• Reed details ‘dark space’ after life-threatening double pneumonia

    Reed details 'dark space' after life-threatening double pneumonia
    Patrick Reed

    Patrick Reed described his frightening fight with bilateral pneumonia on Thursday, saying “battling for his life” was even harder with his family barred from his hospital.

    “[Doctors] were sitting there telling me that to make sure you text your family quite a bit, talk to your family, because you just don’t know,” he said of the shaky prognosis in the first two days of his illness.

    “I was battling for my life. With how the hospitals are these days because of Covid and everything that’s going on … they won’t allow people in there, so it’s only you in there. So, I’m sitting there and those first two days the only thing that was going through my mind is, I’m not going to be able to tell my kids goodbye.

    “It definitely puts you in a dark space.”

    Reed (31) said he’d been feeling fine until the pneumonia hit him “like a brick”.

    “I went from feeling OK to literally feeling like I couldn’t breathe and was almost drowning in air.”

    He was hospitalised in Houston, Texas, and was discharged on 23 August.

    Reed, who said he received a Covid-19 vaccine about a month ago, tested negative for coronavirus before he was discharged.

    But he said he wasn’t tested when he arrived at the hospital, and doesn’t know if his pneumonia was linked to coronavirus.

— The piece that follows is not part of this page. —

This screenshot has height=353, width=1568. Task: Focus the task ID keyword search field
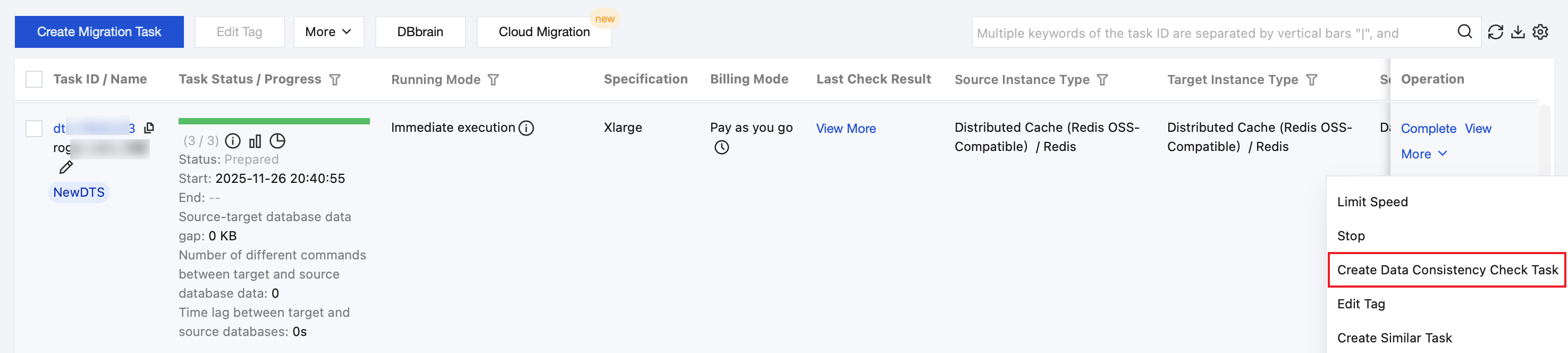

    “I had bilateral pneumonia in both lungs, and that’s what they were treating me in the hospital,” Reed said. “And it was scary because it was in my lower lobes, which is where a lot of deaths and people pass away from.”

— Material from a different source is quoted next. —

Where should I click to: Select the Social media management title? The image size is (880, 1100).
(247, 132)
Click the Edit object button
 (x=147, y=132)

    Reed said he hit balls for the first time on Monday, with doctors monitoring his reaction. He and his caddie took a van service from Texas to Atlanta for this week’s season-ended Tour Championship because he wasn’t cleared to fly in a pressurised airplane cabin.

    “The way everyone on my team kind of makes it sound is once this week’s over, I’m full go to be able to do exactly what I want,” he said.

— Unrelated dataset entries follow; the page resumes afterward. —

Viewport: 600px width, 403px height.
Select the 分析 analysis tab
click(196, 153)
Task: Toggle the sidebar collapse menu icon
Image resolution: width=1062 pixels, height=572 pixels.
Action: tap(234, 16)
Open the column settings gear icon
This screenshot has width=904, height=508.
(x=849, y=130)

    In his first round in 25 days, Reed carded a two-over-par 72.

    He hit just five of 18 greens in regulation, but the former Masters champion got up and down for par eight times and for birdie once.

    “My energy was OK,” Reed said. “My speed is not there yet, obviously. “But the good thing is my short game didn’t leave me. My short game was pretty good today.”

    That was good news for Reed’s hopes of getting a nod from US Ryder Cup captain Steve Stricker, who will make his six captain’s picks on 8 September.

    The match-play showdown between the United States and Europe will be held at Whistling Straits in Wisconsin from 24-26 September.

    “[Stricker] came out to me when I was on nine and I hit a hybrid into nine to eight feet, and I made the putt for him,” Reed said.